8 - Restore from Backup
Backups are useless unless you can actually restore your data. If you need to restore a P7ZIP compressed backup to /dev/sda, here's how:
rescuecd#/> 7za x /mirror/backup-sda.7z -so | dd of=/dev/sda bs=1024If you decided to skip P7ZIP compression, and need to restore a Gzip compressed backup to /dev/sda, here's how:
rescuecd#/> gunzip -c /mirror/backup-sda.gz | pv | \
dd of=/dev/sda bs=1024
9 - Compression Tip (added 12/25/09)
For best performance, I strongly recommend zeroing out your disk before installing any OS'es on the drive you plan to backup. For example, I recently upgraded my Vista Enterprise box to Windows 7 Professional. I backed up Vista using the instructions in this post, then used the "dd" command to zero out the disk before installing Windows 7:
rescuecd#/> dd if=/dev/zero of=/dev/sda bs=1024 conv=noerror,sync
This writes zeroes to the entire disk, essentially eliminating any random or stray data that's lingering at the end of the drive from a previous OS install. Then, once I install Windows 7 and back it up, the backup process will compress Windows 7, my data, and all installed applications. Eventually, it will hit the "rest of the disk", which is all zeroes. As a result, the backup run time is reduced not to mention that the backup itself could be a fraction of the normal size (most compression algorithms LOVE large streams of similar patterns; they're built for that, so if you give gzip, p7zip, or bzip2 some data then a huge stream of all zeros, expect some insanely good compression). Using this technique, on my system, I compressed a 250GB disk with Windows 7 Professional installed down to only 12GB!
So, if you plan on re-installing your OS, then making a backup, you should always use /dev/zero to zero out your disk before doing anything.
10- Further Reading/Whatever
Some folks would say it's stupid not to use official backup tools like Partimage, Clonezilla, or Norton Ghost. To some extent, I agree with them. However ...
Why not use Partimage?
As of 5/26/09 Partimage claims NTFS support is experimental. So, if I want to backup a Windows box, I'm not going to leave my data with a tool that claims support for Windows file systems is experimental. I demand something more stable, and reliable.
Why not use Clonezilla?
I've never used Clonezilla, but it was recently recommned to me by an established IT professional. Perhaps I'll have to look into it. Assuming it dosen't lock my data into some god-awful proprietary format, maybe it will be a better solution that a raw dd disk backup.
What about Norton Ghost?
No way, Jose. Why pay for a commercial backup solution when everything you need to archive your system is available for free? But I guess if you care about support, and data warranties, then yes a commerical solution might be right for you.
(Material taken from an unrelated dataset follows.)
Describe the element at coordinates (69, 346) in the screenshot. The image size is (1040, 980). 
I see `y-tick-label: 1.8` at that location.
All this talk of Linux, what about HP-UX?
Basically, all of the same concepts apply. However, if you're running HP-UX you can use HP's DRD (Dynamic Root Disk) clone feature to create an exact copy of an active system disk.
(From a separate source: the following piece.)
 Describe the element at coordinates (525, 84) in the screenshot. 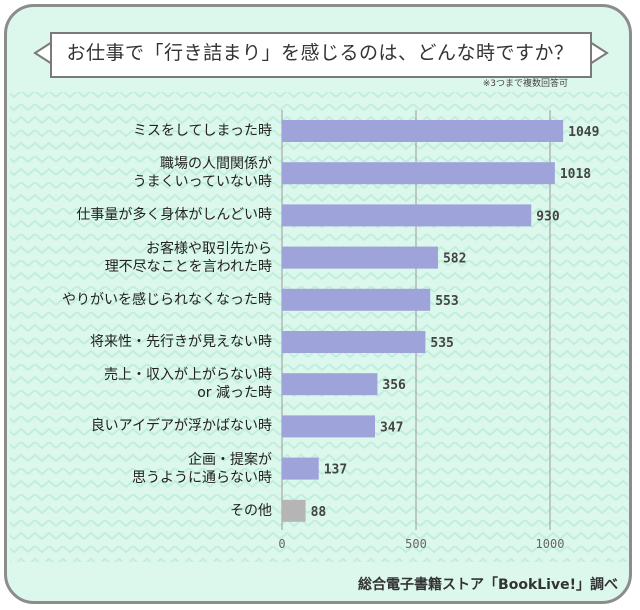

I lost another disk this afternoon, in the same system that I originally had problems with (the same system that triggered me to write this post in the first place). Anyways, I luckily had a gzip'ed backup of the system image I created only 5 days ago. Using the backup and restore procedure documented in this blog post, I successfully backed up and restored a system running Microsoft's Windows Vista Enterprise. This is the 2nd backup and restore process that has worked for me using the instructions documented in this post. If you doubt this HOWTO, you can take some comfort in the fact that my whole disk backup and restore procedure has worked for me twice as of 6/11/09.